A WALK IN THE WOODS: Accident, Suicide or Murder?

A WALK IN THE WOODS: Accident, Suicide or Murder?

Accident, Suicide or Murder?

Part Two

Marion Lambert lived with her parents on the Jonas Kuppenheimer estate. Marion’s father was the estate superintendent, a position that paid handsomely in 1916.  Jonas Kuppenheimer was one of the son’s of a very prominent and wealthy family that owned Kuppenheimer & Co., a men’s clothing manufacturer and retailer based in Chicago, 30 miles to the south of Lake Forest. 

Wikipedia

In February 1916, Marion was a senior attending Deerfield-Shields High School in Highland Park. Those who could bear the expense sent their children to more sophisticated schools outside the city. By all reports, Marion was good student, a “beautiful young girl” with short, light brown, wavy hair.  She was called vivacious by those who knew her well. She was an only child and, thus, given adulation by her parents, especially from her father.  Marion’s life became especially enjoyable when, in recent years, an older boy was infatuated with her.

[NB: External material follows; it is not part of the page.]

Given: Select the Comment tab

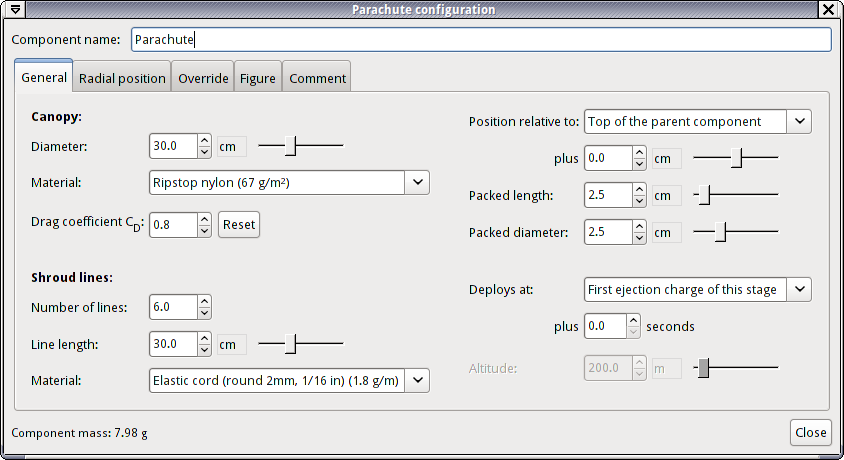Looking at the screenshot, I should [317, 78].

The boy, William “Will” Orpet, was 3 years older; the two attended the same high school for a time before Will left for the University of Wisconsin at Madison.

Will’s father, like Marion’s, was the superintendent of an estate owned by Cyrus McCormick, the farm equipment tycoon. McCormick eventually became International Harvester Company. 

Chicagology.com

The Lambert and Orpet families were likely acquainted and possibly friends, professionally .and socially, probably through the North Shore Horticulture Society. Unlike Marion, Will was not an only child; Will had a brother, Edward, three years older..  Marion did have a best friend, Josephine Davis, with whom she did everything, including walking to the Sacred Heart Station, as it was called in 1916, each morning to commute to Highland Park.  Marion and Josephine were like sisters and exchanged their most personal thoughts and desires.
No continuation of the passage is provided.